Running short on time and long on things to do, I had a simple conversation with my little girl the other day that went something like this.

Me: Essa, we’ve gotta pick up Taylor and Grace. Get in your car seat and let’s go.

Essa: Seriously Mom? Car seats are for babies.

Me: No, Essa. Car seats are for kids, and even though you like to think of yourself as someone who falls outside the National Highway Traffic Safety guidelines, you don’t.

Essa: Fine! (cue heavy foot stomping, something large and likely expensive crashing in the laundry room, and an exaggerated door slam)

It takes me about an hour to locate my car keys on any given day, and by the time I’d wrenched them out from under the bin-organizer-thingy in the hall that everyone ignores as they toss their shoes on the floor, I wasn’t in the best mood. When I got outside? This is what I found:

Here’s the thing. On paper, Essa did exactly as I’d asked. She got in her car seat. Never mind that she planted it on top of Taylor’s longboard, raced down the driveway sans-helmet, and flew across the street without bothering to look in any safe direction, raising her arms in some kind of “take that mom” victory cheer at the end.

Technically, she didn’t do anything wrong.

And this is where I detect the germinating seed of a growing problem.

My daughter, in many ways, is a lot like me, but her singular brand of Essaness is emerging about twenty years ahead of schedule…just in time for me to deal with it for the next ten.

So in an effort to keep both of us alive, I’m offering her a one-time only Guide to Getting Through the Next Decade Under the Same Roof as Me. Otherwise? Life as she knows it will exist solely within the confines of the four walls better known as her room, and we’ll both bear the pain of incarceration.

 Ten Ways to Act Like You Respect Me Even if You Don’t

1. Don’t be so obvious. It’s a lot easier to steal my wallet while you’re patting me on the back.

2. Compliment me. I’m especially vulnerable when being told I look younger than I am. Twenty-eight is a good place to start.

3. Tell any adult you encounter how much you admire me: your teacher, a friend’s parent, my therapist…kind words, even if completely fabricated, go a long way.

4. Timing is everything. If you can work it so I hear about this fake compliment right after you’ve told me I don’t look old enough to have had three kids? You’ve earned an entire week’s worth of heavy sighs and exaggerated eye rolls.

5. Pretend to be nice to your brother and sister. When you coldcock your brother in the head right in front of me it stresses me out. Hit him when I’m not around.

6. Don’t do drugs. Period. If you put any substance in your body that I’ve never let into mine? It won’t matter if you fake like me or not because I will kill you.

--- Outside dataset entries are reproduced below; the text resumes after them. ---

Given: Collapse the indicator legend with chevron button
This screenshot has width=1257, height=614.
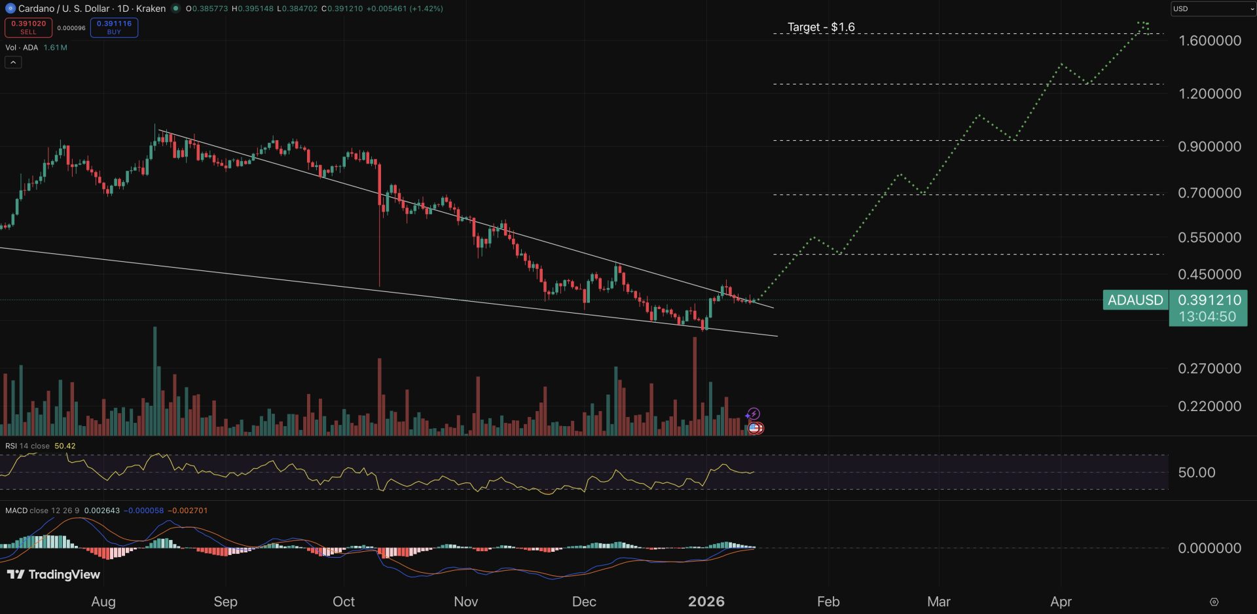Looking at the screenshot, I should [x=13, y=62].
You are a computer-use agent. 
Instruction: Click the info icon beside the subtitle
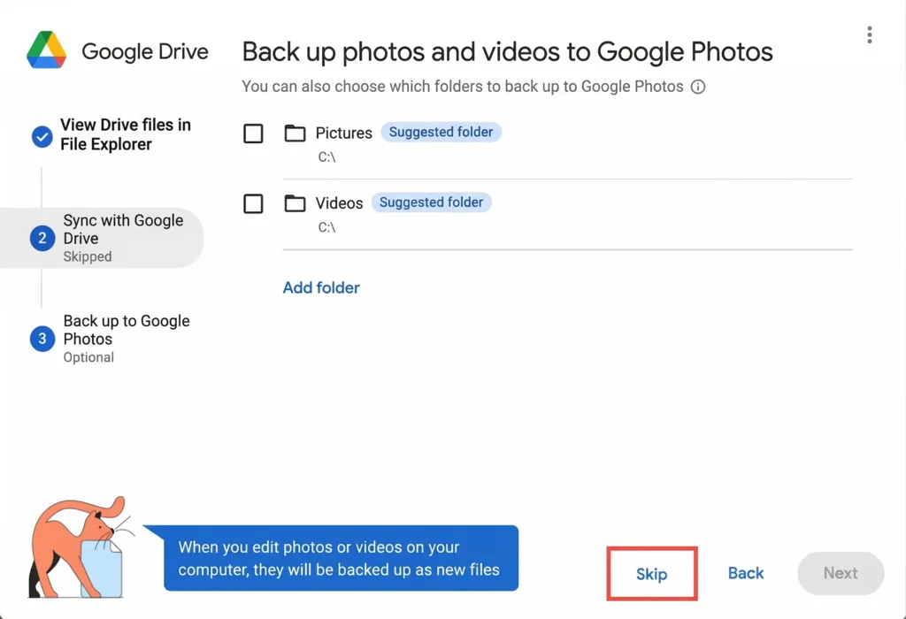(698, 87)
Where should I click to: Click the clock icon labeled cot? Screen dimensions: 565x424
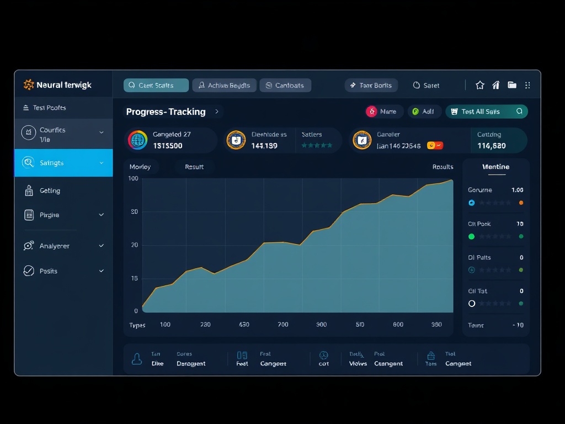[x=323, y=355]
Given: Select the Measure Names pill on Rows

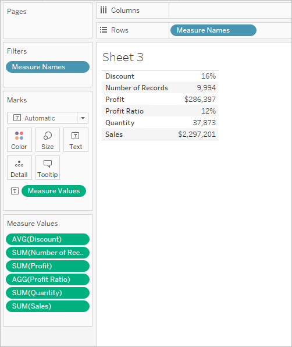Looking at the screenshot, I should (213, 30).
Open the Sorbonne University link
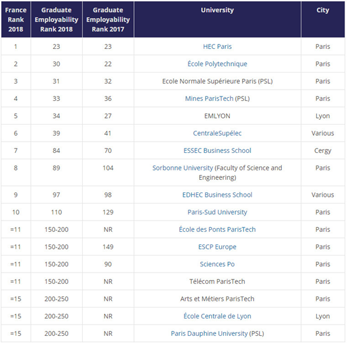The width and height of the screenshot is (347, 344). [182, 168]
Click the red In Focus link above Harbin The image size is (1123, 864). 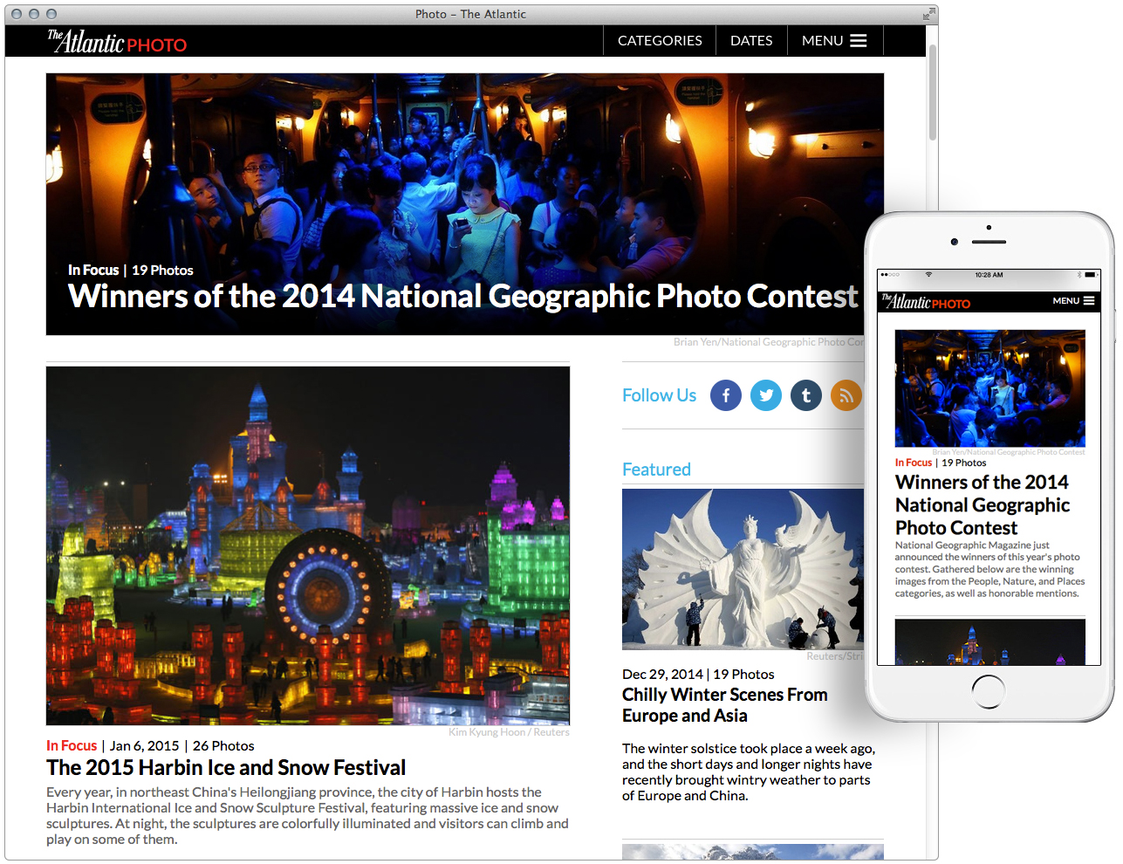pos(72,746)
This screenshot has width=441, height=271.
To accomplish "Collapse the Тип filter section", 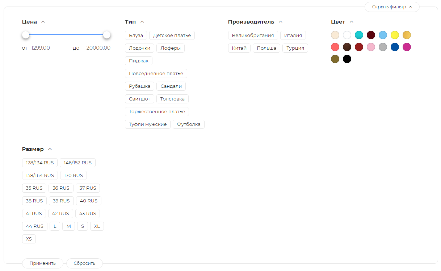I will click(x=142, y=22).
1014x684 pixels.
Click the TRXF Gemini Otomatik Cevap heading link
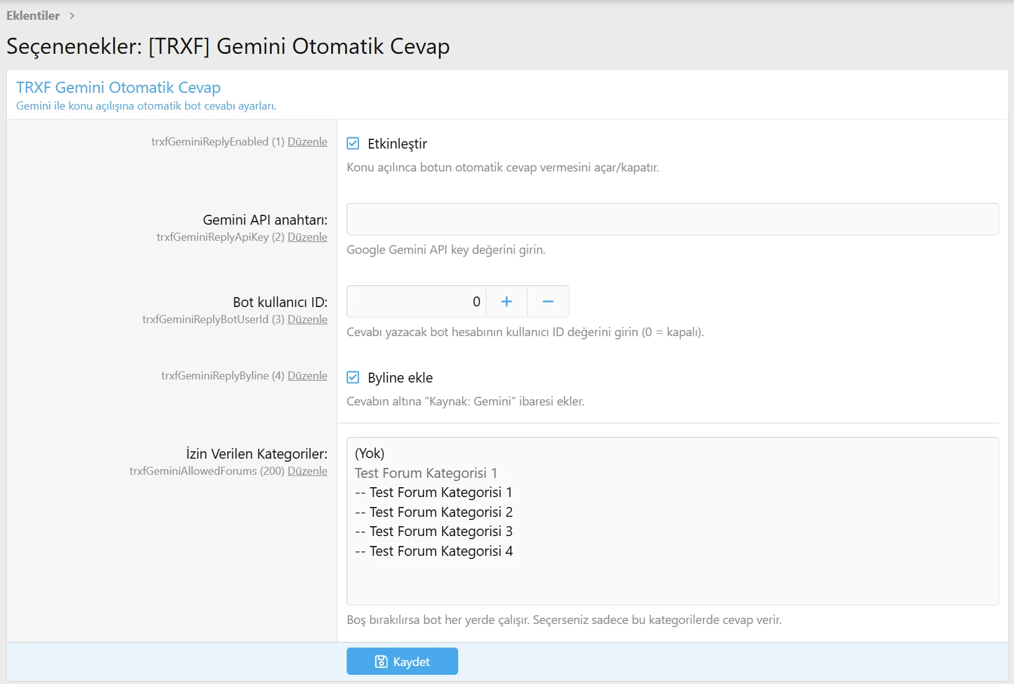pyautogui.click(x=118, y=87)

7. Synch your calendar with my cycle. There’s one day a month when you’re better off camping out in the scrub oak behind the house with a flashlight and some beef jerky rather than crossing my path.

8. Force those huge, expressive eyes to lock meaningfully with mine and channel a vibe of “wow mom, your wisdom just blows me away…thank you for being so magnificent” when I’m trying to teach you something rather than “I’m so blah, blah, blekity blah bored and stuff, and like, anyway, who do you think you are, and you so don’t get me and all that and are you done yet because I have better things to do.”

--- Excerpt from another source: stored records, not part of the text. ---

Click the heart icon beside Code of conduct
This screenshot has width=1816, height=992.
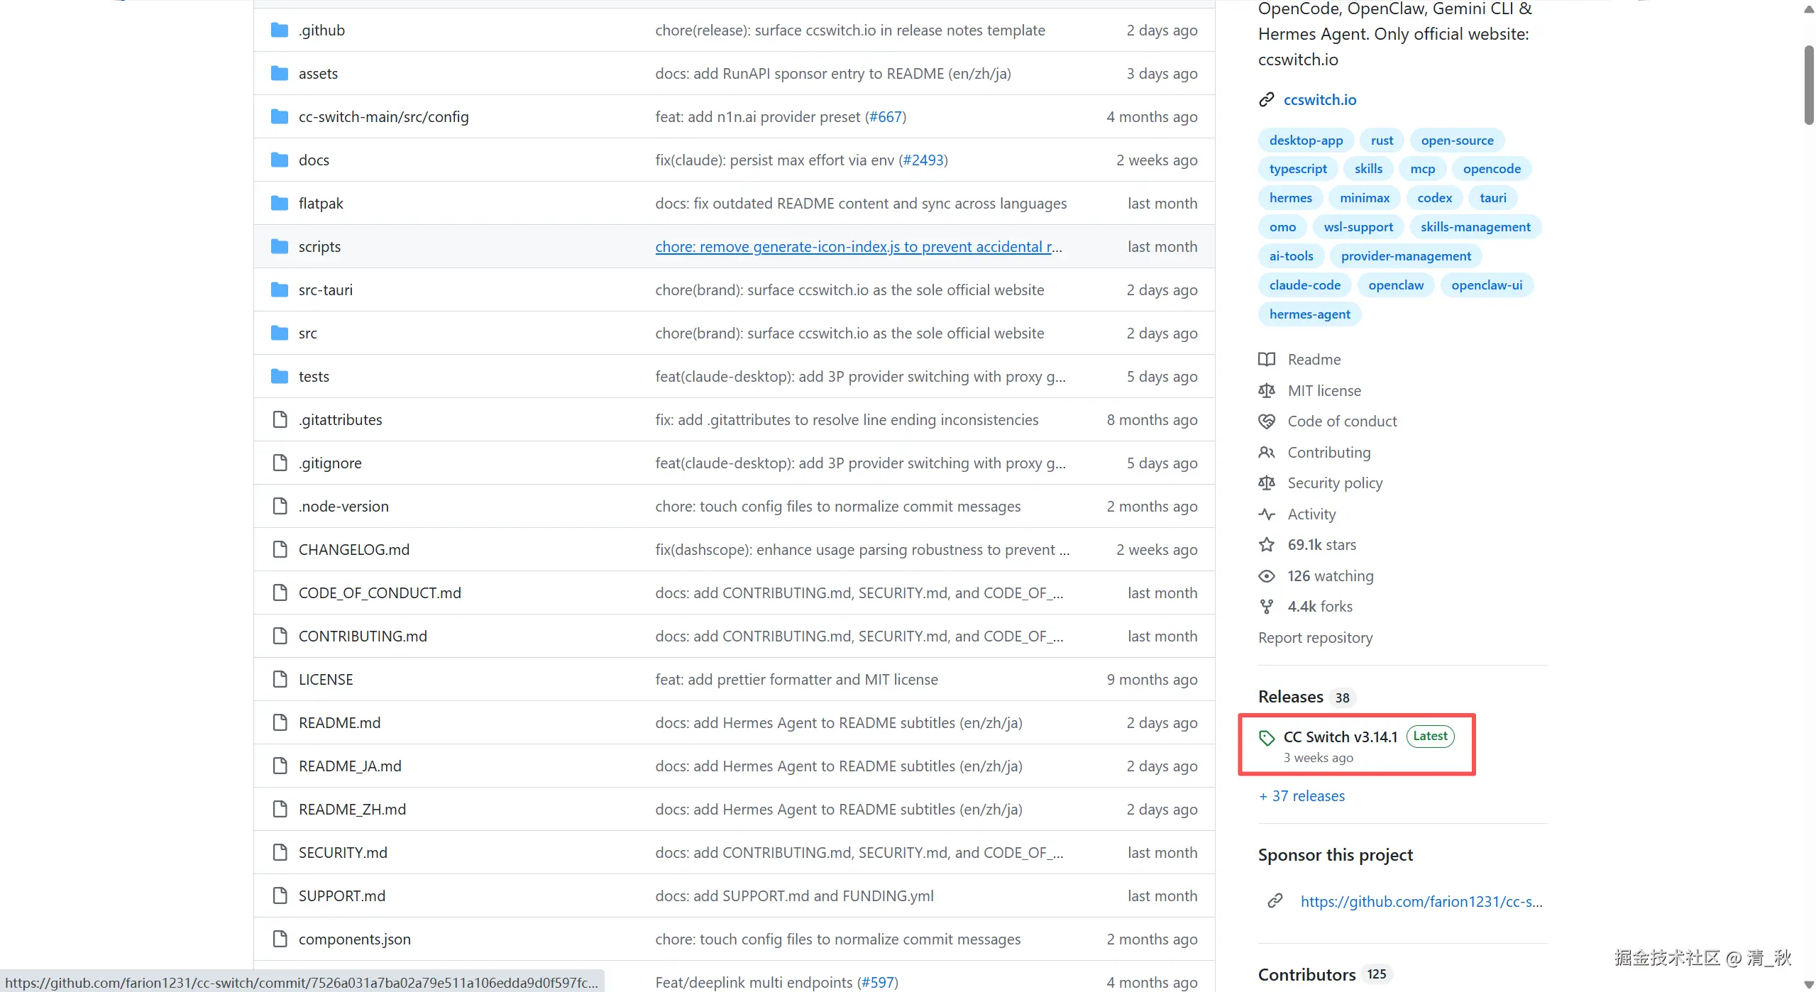tap(1267, 421)
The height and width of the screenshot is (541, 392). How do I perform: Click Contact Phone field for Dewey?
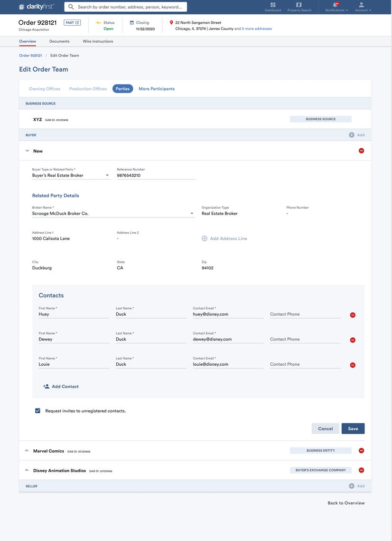(305, 339)
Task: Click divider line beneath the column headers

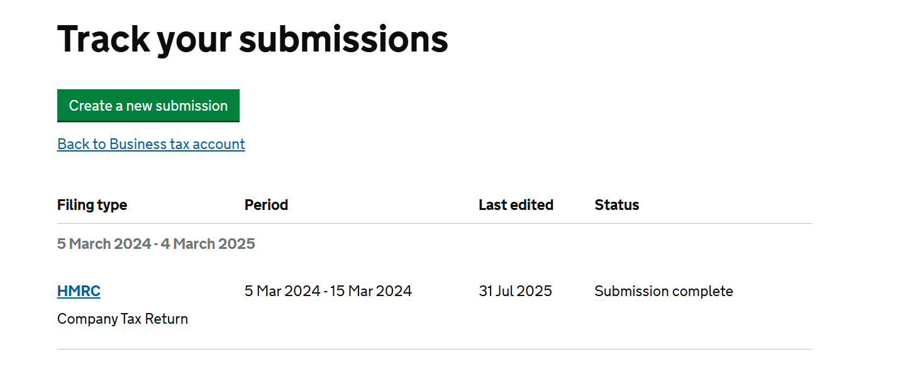Action: pos(434,223)
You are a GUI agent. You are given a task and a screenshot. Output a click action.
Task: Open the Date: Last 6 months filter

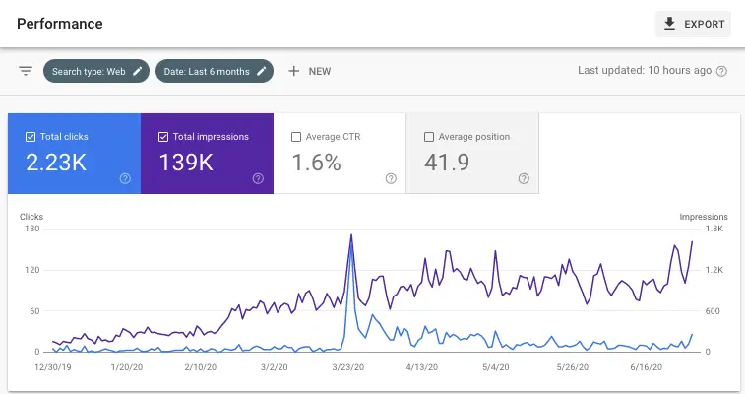coord(205,71)
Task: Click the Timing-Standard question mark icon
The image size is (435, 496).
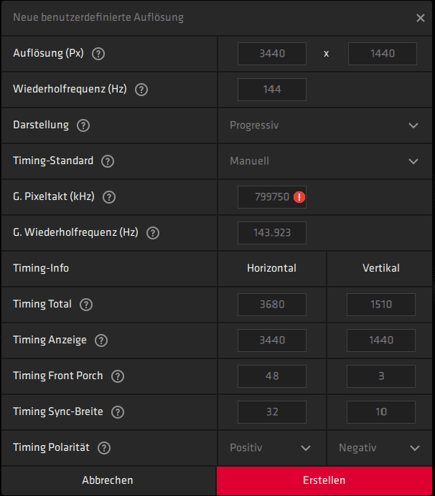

9. Use your Montessori education to your advantage. Less drama + more smiling = more peace = less restriction = more fun. See? A + B = C = D = E. Simple math that makes no sense is genius.

10. When in doubt, always tell the truth because I’ve not only been right where you are, I’m a step ahead of you. My genetic code is responsible for all the back alleyways and side streets on your map, and there’s no place you might dare to go that I haven’t already been.

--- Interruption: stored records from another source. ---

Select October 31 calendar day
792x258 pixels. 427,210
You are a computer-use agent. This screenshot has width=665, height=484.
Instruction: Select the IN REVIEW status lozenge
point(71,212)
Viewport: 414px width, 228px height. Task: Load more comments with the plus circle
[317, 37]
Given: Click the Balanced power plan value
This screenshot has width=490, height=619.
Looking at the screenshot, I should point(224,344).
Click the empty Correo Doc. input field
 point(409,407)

I understand the theory of evolution, that my childhood took place in the Mesozoic Era, and you’re way ahead of wherever I was at your age. But slow down. It seems like only yesterday when you climbed into my lap, looked directly into my eyes, and asked if fairies were real. You’re an amazingly intuitive, intelligent little girl, and if you’ll take my hand and hold it over the next ten years like you’ve done for the past seven? I crisscross-applesauce promise I’ll let you go when it’s time for you to fly.